One of the most precious advantages of the United States is that only the United States offers enough currency liquidity to absorb the trade surpluses of the energy-exporting countries. A switch from US-denominated energy sales is never seen as a good thing. If more oil and gas revenues disappear into bilateral trade, such as Iran's China swap, that's less dollars to buy nice things - not just iPods and Nikes, but things like the US government debt that keeps the US government and its massive deficit afloat.
The bad news for the United States is that China is not denominating its foreign trade in yuan just to deal with the Iran situation and threats of US sanctions.
China has concluded swap agreements with Brazil, Australia, Turkey, and the United Arab Emirates that enable them to conduct significant chunks of their bilateral trade in their local currencies without reference to the US dollar. Russia-China trade is already normalized on a ruble to yuan basis. Japan is considering a swap agreement with China. Hong Kong & Shanghai Bank estimates that China will soon be settling half of its international trade in non-US currencies, making the yuan the number three international currency in the world. 
China's master plan for internationalizing its currency involves setting up bilateral swap arrangements with its major trading partners.
Faced with the reality of a dollar hobbled by an overextended and gridlocked federal government, and the opportunities offered by a yuan whose undervaluation may be a significant geostrategic as well as economic asset, even US allies have entered into swap agreements with China.
At least for the time being, China is shunning the responsibilities and headaches, as well as the advantages of emerging as an authentic global reserve currency. It is apparently happy to cede that role to the United States.
In sum, sidelining Iran from dollar transactions plays into the hands of China, which is looking to reduce its dollar exposure and fortuitously discovers a significant trading partner, Iran, which has no choice but to start denominating a significant amount of its energy exports in yuan.
Therefore, the US sanctions, in addition to granting China preferential access to the Iranian economy, are also facilitating the gradual displacement of the US dollar from the absolute center of the world financial system and compromising a critical weapon in the American soft power arsenal.

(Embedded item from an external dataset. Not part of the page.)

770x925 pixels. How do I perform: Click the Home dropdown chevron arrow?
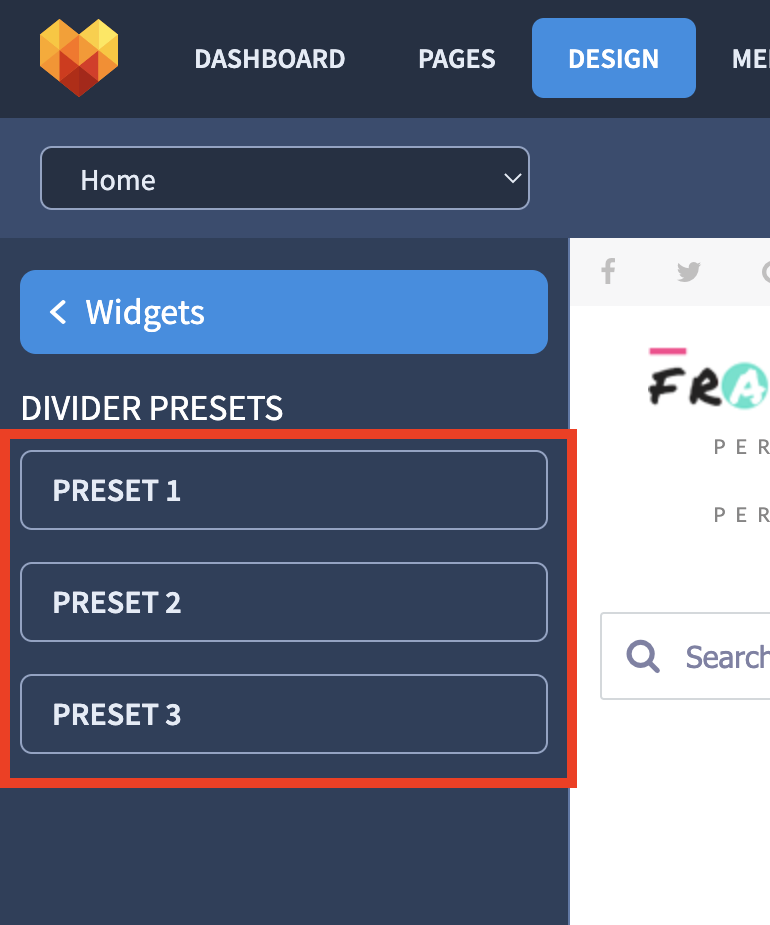coord(512,178)
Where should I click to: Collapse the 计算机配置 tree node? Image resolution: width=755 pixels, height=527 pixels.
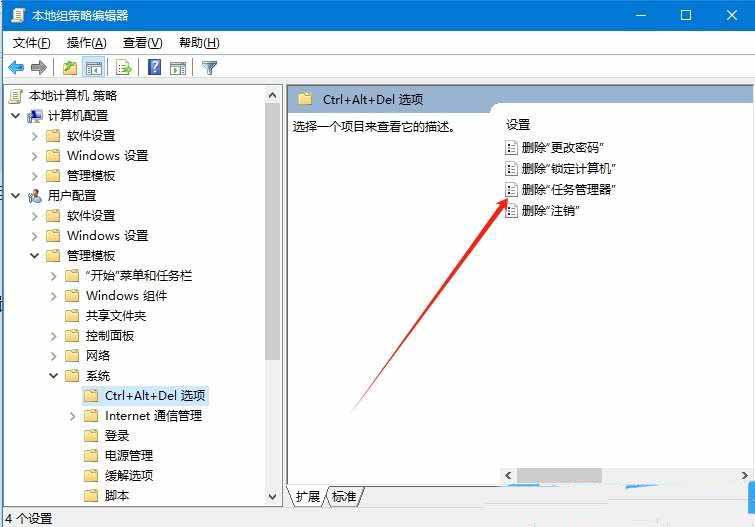pos(15,116)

It remains to be seen if this will be remembered as the finest hour of US geopolitical strategy.
This state of affairs also begs the question of why China should support efforts to resolve the Iranian crisis, if prolonging it simply allows Beijing to entrench its advantage which, in addition to the trade and financial factors described above, enables China to stockpile Iranian oil at firesale prices?

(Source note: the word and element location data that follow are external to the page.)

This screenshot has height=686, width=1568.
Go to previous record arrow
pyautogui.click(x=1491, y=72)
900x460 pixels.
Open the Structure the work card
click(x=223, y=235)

Taking it a step further, perhaps Russia and China have a continued interest in propping up the regime of Bashar al-Assad not because they still hold optimistic views on the positive outcome of the Syrian crisis, but simply because denying Damascus to a new, hostile, and pro-Gulf and pro-Western government may make it less likely that Iran will decide on a strategic capitulation on the nuclear issue that will enable EU and Japanese states and corporations to return to the economic hunt in Iran in competition with Moscow and Beijing.
Perhaps US geopolitical thinkers are looking beyond their success in sowing misery among the regimes and citizens of Iran and Syria and are asking themselves what happens if their half-measures fail to crush these states and replace them with new outfits eager to turn their loyalties and resources to the West?
The simplest answer is not the prettiest: recognizing that sanctions, in the most important cases of Iraq, Libya, Cuba, North Korea, and Iran have yet to destroy an anti-Western regime unless followed up by decisive military action.
For the sake of the people of Syria and Iran, maybe we should hope that America's military planners are as smug and blind as - with my sincerest regrets and apologies - Nicholas Kristof.